Some of you may wonder why I went with the EDFC ACtive Pro...
The thing costs almost a grand, sounds gimmicky, and introduces more potential failure points in the equation, right?
I researched this thing and found nothing less than glorious reviews from actual users. There are not a whole lot of actual users out there, because this is a pretty new product. Comparing this setup the the ordinary EDFC we all know and fail to justify is a pretty moot affair; it's like apples and unicorn tinkle.
(That IS the correct use of a semi colon, Joe)
So, that price came down, about halfway down with those guys.
And it was something I was looking forward to.
I mean, I faced the MS in the face, in all my noobery, and came out on top..
I wasn't about to shy away from programming a friggin' suspension doodad. It's not like I would blow the engine, or eject myself from the car if I got it wrong the first time around.
I respectfully asked my wife if it was OK to spend some dough on some toy that I wanted just because, and she said yes.
Protip: Always ask questions of this nature AFTER you do the dishes, wash, dry and fold the laundry, and clean the house, including the windows. Do not miss the windows. And wear pants while you do these chores, so the wife knows who wears them.
I talked to Bryan one more time and found out that the swaybars were on the way.
Last edited by Godless Commie; 08-04-2014 at 05:56 PM.
The unit takes the initial shock settings as base value, and adds or subtracts "stifness" from that setting based on speed and G loads.
I used the default settings for a few days to get a feel for it, and then made a few changes to the speed portion only.
Rears go softer up to 40 mph or so, and then stiffen up progressively. That made the car incredibly comfortable, especially in my 640 year old, cobble stone neighborhood.
G forces require dedicated time and a place with slow and high speed corners to get a feel for over and understeer. So far, default settings on the G actuated controls are just fine.
The car behaves very, very different compared to before. Seems to cling to the road, and does not let go. I found myself increasing my speed in familiar corners, and it is actually a lot of fun.
I sometimes peek at the gauge as I enter a corner, and all four values change in an instant. The manual says it takes 26 ms for a change. Outside shocks stiffen up, the front gets harder than the rear, and the car just holds its line.
Bumps and undulations are a nonissue. Soaks them up.
I no longer "crash" into potholes.
It feels like I'm putting on a different suspension on every piece of new road, and the car behaves perfectly.
Street Advance coilovers have 16 settings. Since you remove the adjusters to install the motors, you get to choose what setting parameters you would like. The motors give you a 16, 32 or 64 setting possibility. I used the 32 step adjustment range.
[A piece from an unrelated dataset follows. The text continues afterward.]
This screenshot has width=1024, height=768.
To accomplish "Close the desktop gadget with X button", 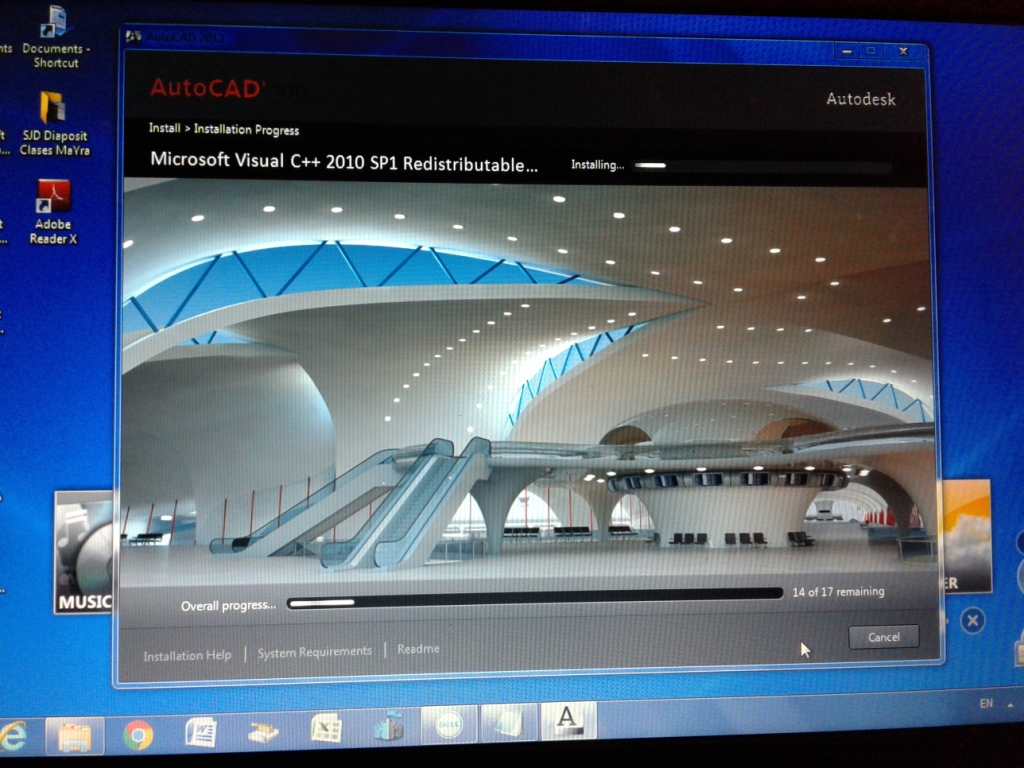I will point(972,621).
I mean, the car is PLUSH comfortable at slow speeds, and gets right down to business as the speed gets higher.
Plus, I now have a very accurate clock in the car...
Last edited by Godless Commie; 08-04-2014 at 06:00 PM.
I feel like I should mention the Delrin bushings..
From what I have read so far, rubber CA bushings add about 1 Kg/mm of force to the overall spring rate.
Since I switched all my rear bushings to Delrin, that rate is effectively reduced to zero, meaning, I can move the entire rear suspension (without the shock and spring installed) from lock to lock with my left pinkie.
I'm pretty sure it has an effect on the coilover's, as well as the overall spring rate.
So, I guess it would be safe to say I have a 7/5 Kg setup, rather than the advertised 7/6. That may be contributing to the cushy comfort the car has found with this setup.
On a final note, I would never believe a light car like the Miata would become more comfortable with stiffer springs. I guess we live and learn.
Yes, I still like the setup very much.
No problems whatsoever so far - aside from a curious car wash attendant fiddling with the settings and reverting the setup to default, which I immediately felt and corrected in about 30 seconds.
The car feels very good, and very planted under all conditions.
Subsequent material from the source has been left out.